Ceci m’interpelle parce que ça touche à mon sentiment d’être blessée. Blessée par le regard de l’autre que je juge comme dévalorisant? Blessée par le manque de respect que je m’attends de l’autre? Blessée pour quelle raison, en fait? Donc ce que je ressens est peut-être la conséquence de mon manque de confiance en moi, de mes peurs d’être confrontée à des personnes qui, selon moi, me manquent de respect. Je pousse le bouchon encore plus loin : j’essaie peut-être de me faire apprécier par tout le monde en me sur-adaptant constamment, dans le but de plaire et d’être aimée et appréciée? Et lorsque je rencontre une attitude que je peux interpréter comme dévalorisante ou jugeante, est-ce qu’au fond de moi, c’est mon amour propre qui est touché? Je trouve cela très intéressant malgré le fait que je n’ai pas encore de réponse. C’est quoi en moi qui a été touché et remué?

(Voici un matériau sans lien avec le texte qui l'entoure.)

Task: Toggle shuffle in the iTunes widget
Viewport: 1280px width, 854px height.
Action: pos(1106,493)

Et vous, validez-vous ce que vous croyez voir et apercevoir? Beaucoup de souffrance que nous vivons pourrait être évitée si nous validions ce que nous voyons et apercevons. Cela n’est pas facile puisque ce que nous voyons et vivons nous touche et remue parfois des blessures très profondes et peut-être même anciennes. Des blessures venant parfois de loin. En plus, nous sommes persuadé.e.s que nous y sommes pour rien, que c’est la faute à l’autre. Cela mène bien entendu à une souffrance, puisque nous ne pouvons pas changer l’autre et nous nous plaçons ainsi dans une position de victime plutôt que de reprendre le contrôle de la situation. C’est si facile de tomber dans la dé-responsabilisation en mettant la faute sur l’autre, n’est-ce pas? En se disant « je n’y suis pour rien, c’est la faute à l’autre! ».

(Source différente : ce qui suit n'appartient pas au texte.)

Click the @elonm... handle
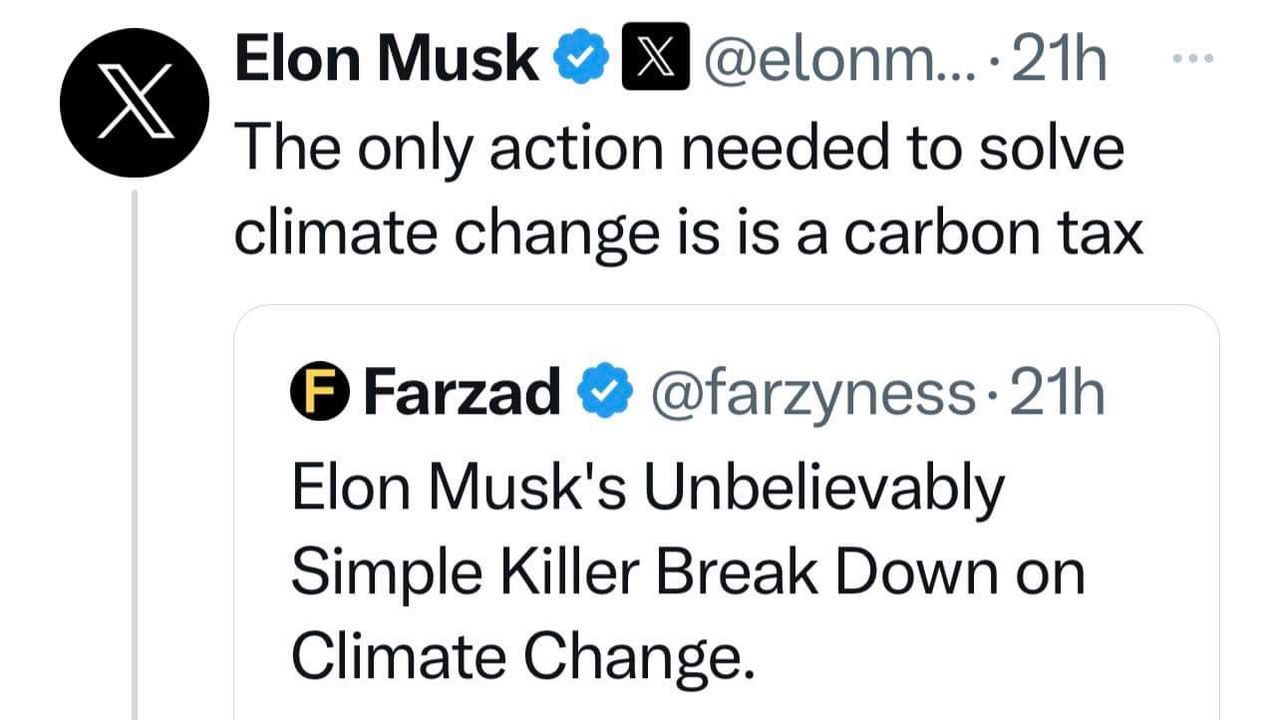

Et pourtant, la validation nous éviterait de constamment nous retrouver dans l’incertitude totale : est-ce qu’il.elle était méprisant.e, peu sûr.e de lui.elle ou tout simplement bête? Valider auprès de l’autre nos impressions, nos interprétations et nos jugements n’est pas une mince affaire et exige du recul par rapport à soi-même. Cela exige aussi beaucoup de courage et de sincérité. Il s’agit de se regarder soi-même dans le miroir et de se poser la question « et moi, pour quelle raison est-ce que je réagis comme cela, en interprétant? ».

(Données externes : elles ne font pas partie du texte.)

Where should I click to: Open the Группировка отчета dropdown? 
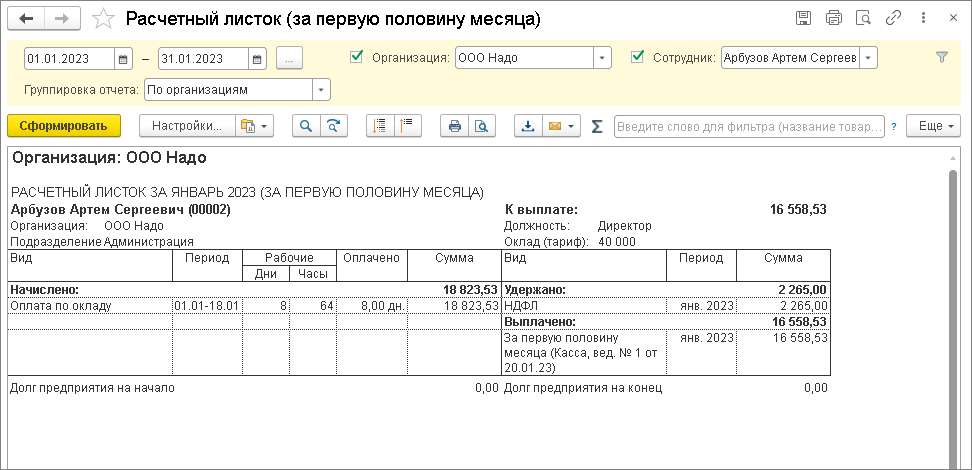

Valider n’est cependant pas une tâche impossible. Valider, c’est de donner l’occasion à l’autre de s’expliquer et peut-être même de s’excuser. Sans validation, ceci n’est pas possible et nous laisse dans une incertitude et une souffrance dévorante. Valider, c’est donc de nous sentir mieux, plus en paix avec nous-même et avec les autres qui nous entourent. Valider, c’est un peu le début de la connaissance profonde de nous-même, ne pensez-vous pas?